Scientific classification
- Kingdom: Plantae
- Clade: Tracheophytes
- Clade: Angiosperms
- Clade: Monocots
- Clade: Commelinids
- Order: Poales
- Family: Poaceae
- Genus: Aristida
- Species: A. stricta
- Binomial name: Aristida stricta Michx.

= Aristida stricta =

- Genus: Aristida
- Species: stricta
- Authority: Michx.
- Conservation status: G5

Species of grass

Aristida stricta, known as wiregrass or pineland three-awn grass, is a warm-season grass native to North America. The species dominates understory vegetation in sandhills and flatwoods coastal plain ecosystems of the Carolinas in the Southeastern United States. Its appearance is characterized by villous bristles (indument) on each side of its midrib and on the back of the involute leaf blade.

Aristida stricta ranges in size, but can reach a width of 15 centimeters at the base. The species' leaves are approximately 0.5 meters in length, with two to three leaves per tiller. The seeds of A. stricta are approximately 4.5 millimeters in length and 0.4 millimeters in width; a translucent brown in color.

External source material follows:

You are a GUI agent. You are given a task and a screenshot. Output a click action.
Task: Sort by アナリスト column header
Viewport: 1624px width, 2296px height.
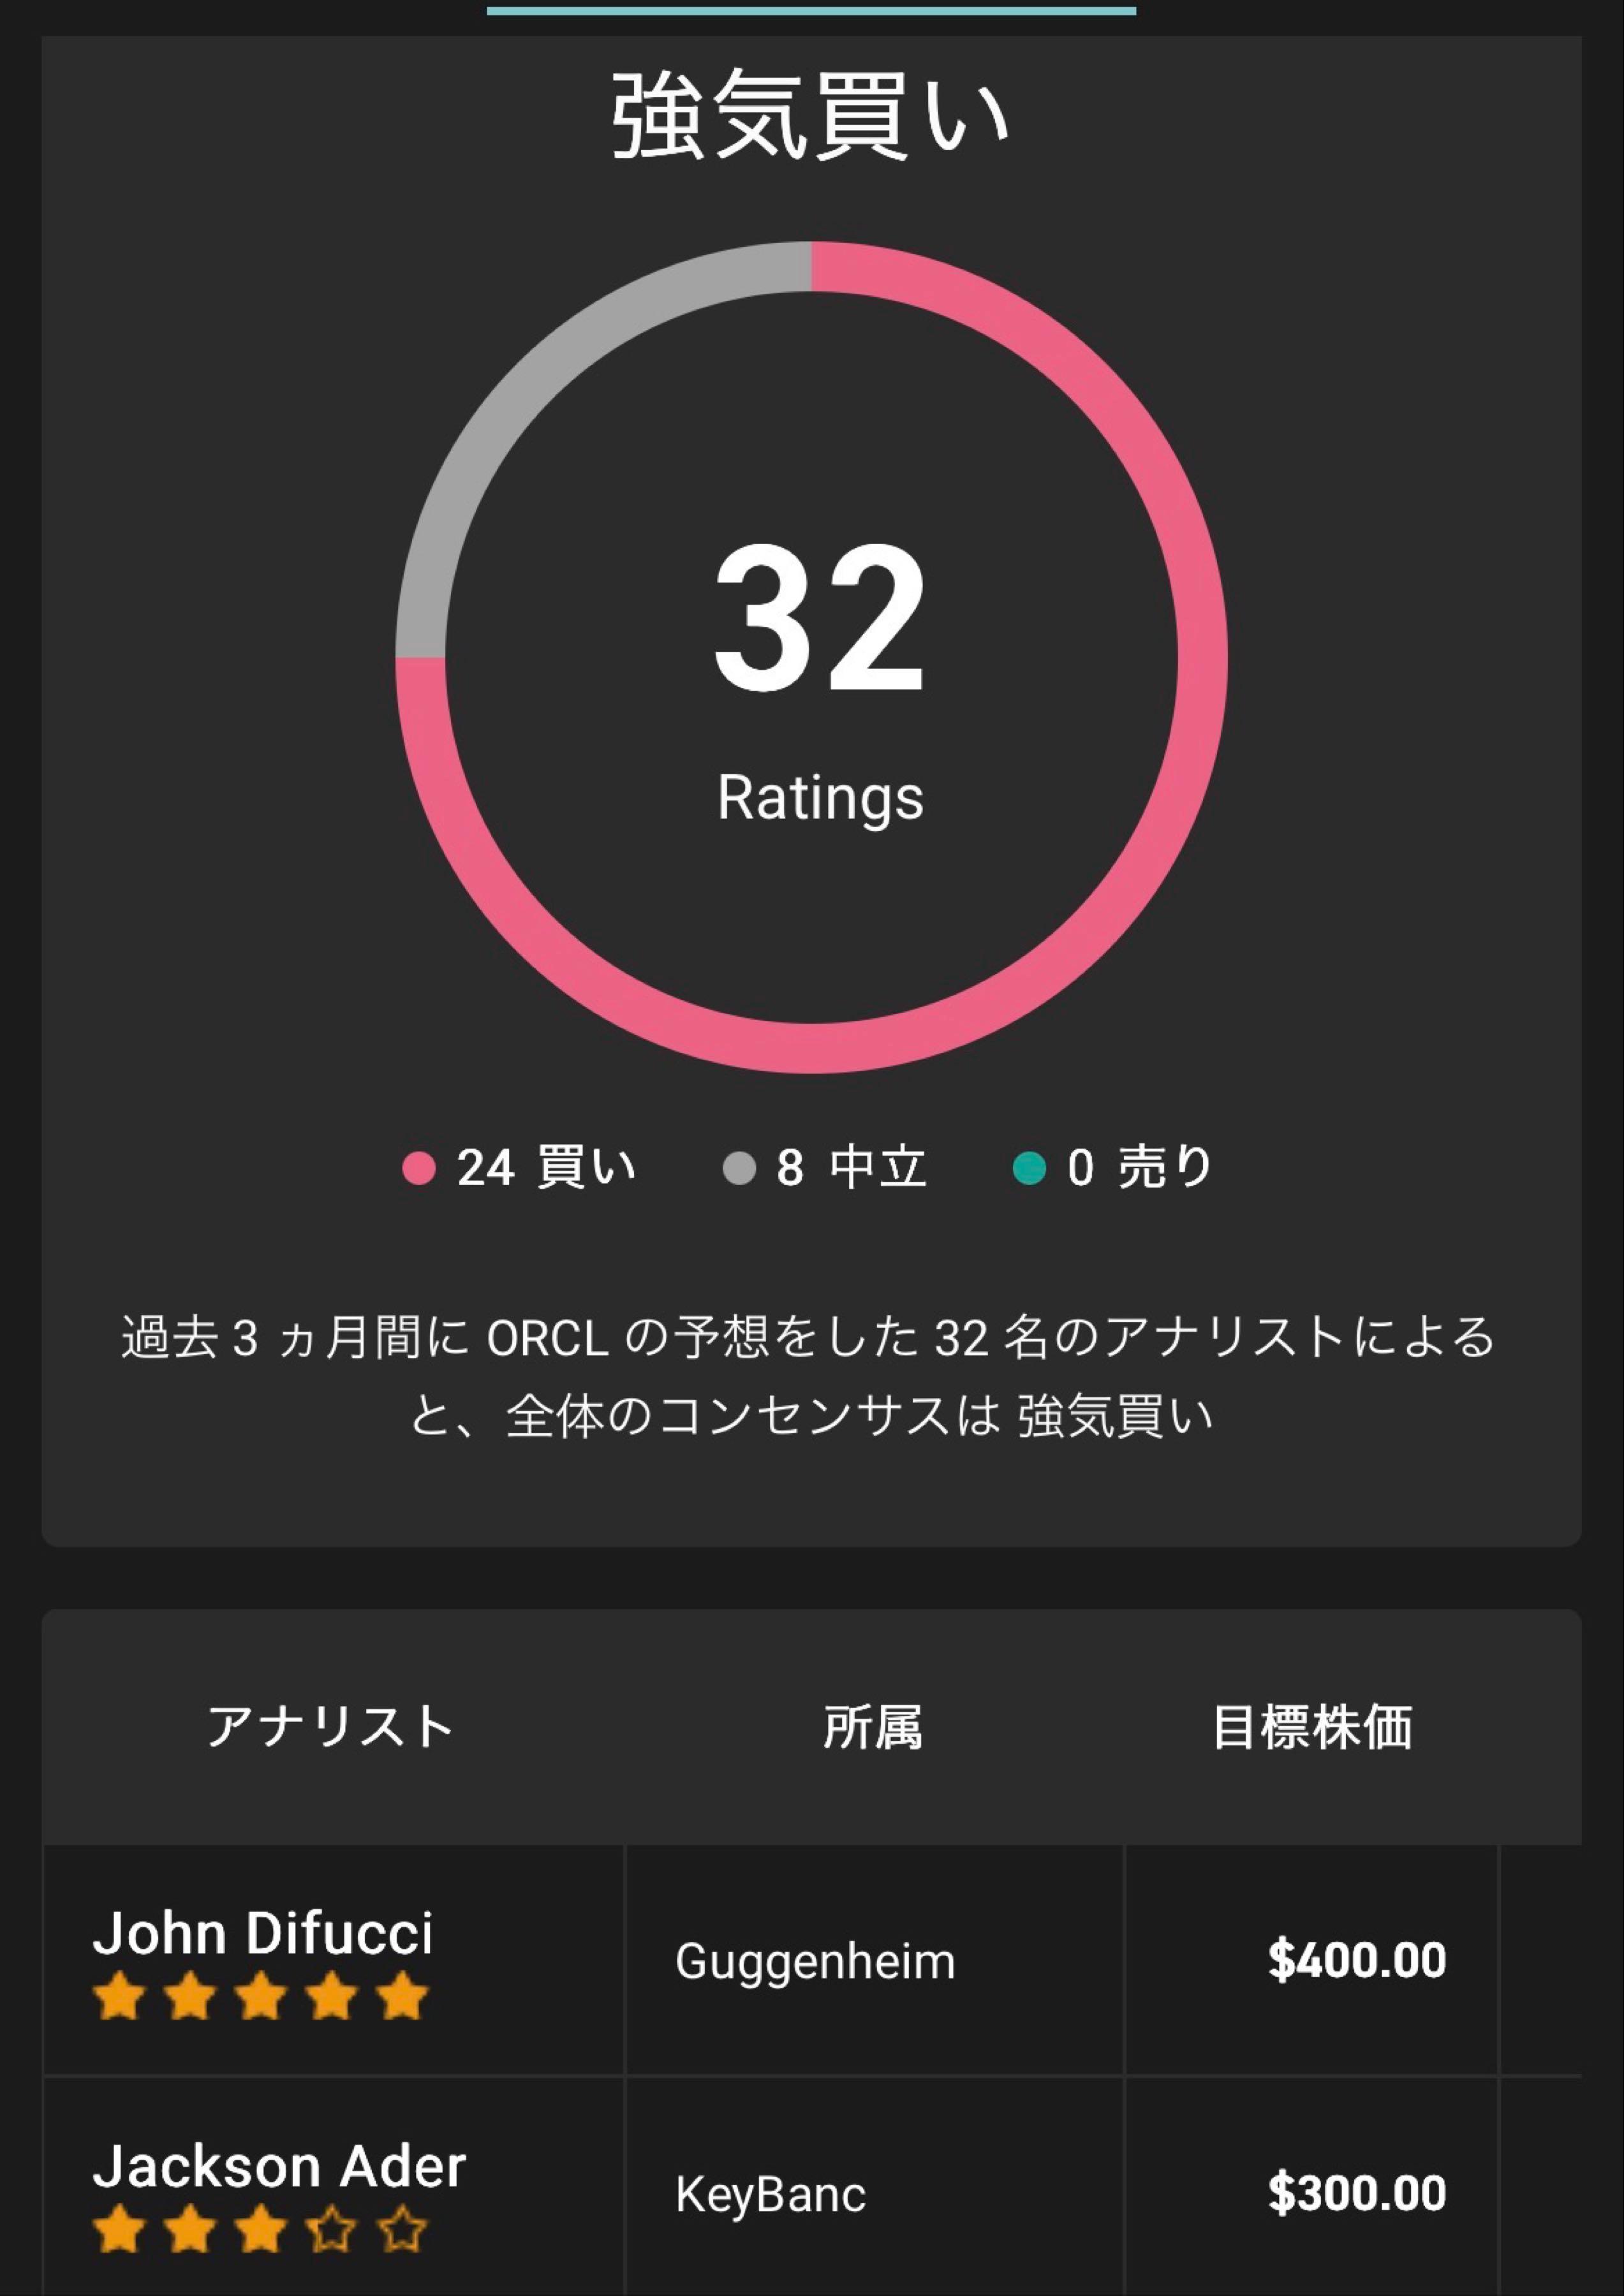pyautogui.click(x=330, y=1727)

== Taxonomy and etymology ==
The common name of Aristida stricta, wiregrass, gave rise to the naming of the Wiregrass Region in which it is located. The species was first described by André Michaux in 1803. In 1993, the southern population of the species was split off and described as Aristida beyrichiana because of geographic and morphological differences. The two species were treated as an "Aristida stricta sensu lato species complex". However, a decade later, further anatomical studies suggested that the two species did not have sufficient morphological differences to be considered separate. As of 2024, Plants of the World Online accepted Aristida beyrichiana as separate from A. stricta.

== Ecology ==
Most commonly found in longleaf pine savannas, this is a fast-growing species that regenerates quickly after fires (specimens may experience up to 2.5 centimeters of growth per day following a fire). The plant depends on regular summer burning in order to stimulate flowering and seed production, with May burns resulting in the greatest subsequent abundance of reproductive tiller. Additionally, A. stricta plays a foundational role in the facilitation of burns as its foliage accelerates the spread of lightning-set fires to the rest of the ecosystem.

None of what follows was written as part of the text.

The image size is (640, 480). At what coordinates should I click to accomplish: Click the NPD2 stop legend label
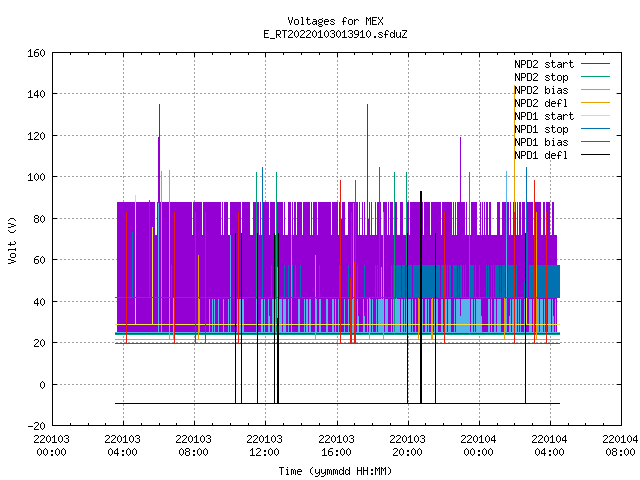tap(541, 77)
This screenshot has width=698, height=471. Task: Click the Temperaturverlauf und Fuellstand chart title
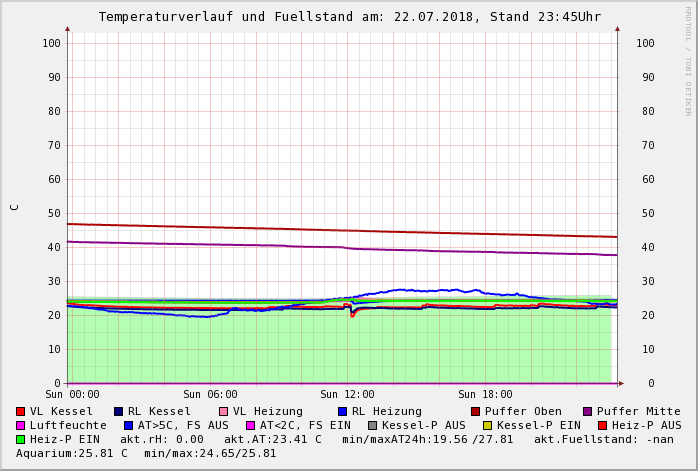coord(349,17)
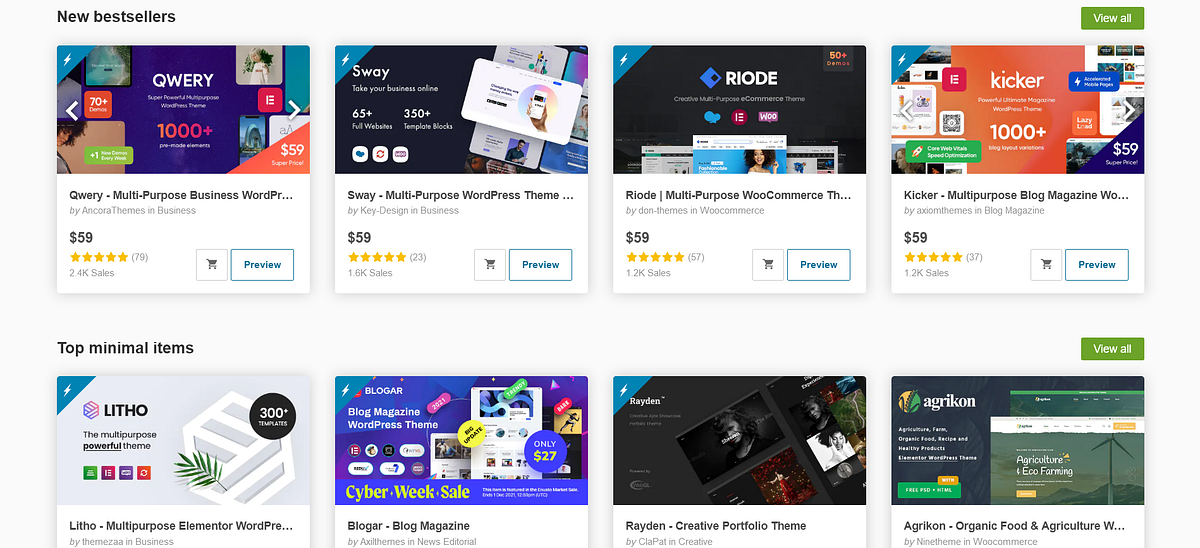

== Conservation, cultivation, and restoration ==
A. stricta has been observed to have a negative association with agricultural history, as well as with general soil disturbance. However, it has been observed to have a positive association with a system's burn frequency.

There have been efforts to restore wiregrass communities, in which A. stricta is propagated from seed and then planted. A study conducted by the Tall Timbers Research Station found that plugs of A. stricta possessed the ability to dominate a low-density area of land through reproduction over the span of decades.